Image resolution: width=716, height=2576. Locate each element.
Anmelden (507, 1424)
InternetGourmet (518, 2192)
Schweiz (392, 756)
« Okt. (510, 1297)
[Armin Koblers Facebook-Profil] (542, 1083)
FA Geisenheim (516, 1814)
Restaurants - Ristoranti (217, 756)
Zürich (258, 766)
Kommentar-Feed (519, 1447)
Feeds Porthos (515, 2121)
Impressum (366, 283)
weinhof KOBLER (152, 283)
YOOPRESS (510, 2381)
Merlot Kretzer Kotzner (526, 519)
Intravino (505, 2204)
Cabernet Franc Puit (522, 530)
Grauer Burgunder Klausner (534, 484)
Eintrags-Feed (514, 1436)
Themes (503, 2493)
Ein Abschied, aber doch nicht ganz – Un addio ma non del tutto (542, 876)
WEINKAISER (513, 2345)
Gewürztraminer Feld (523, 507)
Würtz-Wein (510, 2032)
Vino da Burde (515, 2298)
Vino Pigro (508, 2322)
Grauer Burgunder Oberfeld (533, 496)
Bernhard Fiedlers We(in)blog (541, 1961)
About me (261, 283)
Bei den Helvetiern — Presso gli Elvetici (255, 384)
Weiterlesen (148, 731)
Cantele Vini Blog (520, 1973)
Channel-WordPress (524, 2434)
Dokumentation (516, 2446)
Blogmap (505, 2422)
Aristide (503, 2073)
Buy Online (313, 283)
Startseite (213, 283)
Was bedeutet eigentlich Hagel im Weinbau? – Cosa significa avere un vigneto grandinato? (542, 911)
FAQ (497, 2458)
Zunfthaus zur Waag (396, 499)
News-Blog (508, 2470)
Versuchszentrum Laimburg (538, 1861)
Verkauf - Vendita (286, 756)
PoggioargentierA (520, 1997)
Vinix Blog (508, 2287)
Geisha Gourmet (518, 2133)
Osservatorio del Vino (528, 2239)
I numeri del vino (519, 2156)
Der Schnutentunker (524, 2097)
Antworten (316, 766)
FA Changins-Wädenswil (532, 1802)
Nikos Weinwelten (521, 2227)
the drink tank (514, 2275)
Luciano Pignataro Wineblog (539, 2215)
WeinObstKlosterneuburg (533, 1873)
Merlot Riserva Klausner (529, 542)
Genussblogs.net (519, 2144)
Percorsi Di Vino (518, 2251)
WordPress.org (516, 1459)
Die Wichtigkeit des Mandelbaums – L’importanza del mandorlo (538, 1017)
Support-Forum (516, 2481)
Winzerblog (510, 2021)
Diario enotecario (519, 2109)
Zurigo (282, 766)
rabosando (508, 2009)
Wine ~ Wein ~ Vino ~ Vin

■ **Task objective**
Referring to the material above, set down exactly the lines between the line with "Der Schnutentunker (524, 2097)" and the line with "WordPress.org (516, 1459)", inclusive, and no other lines.

■ **Exercise output**
Der Schnutentunker (524, 2097)
Antworten (316, 766)
FA Changins-Wädenswil (532, 1802)
Nikos Weinwelten (521, 2227)
the drink tank (514, 2275)
Luciano Pignataro Wineblog (539, 2215)
WeinObstKlosterneuburg (533, 1873)
Merlot Riserva Klausner (529, 542)
Genussblogs.net (519, 2144)
Percorsi Di Vino (518, 2251)
WordPress.org (516, 1459)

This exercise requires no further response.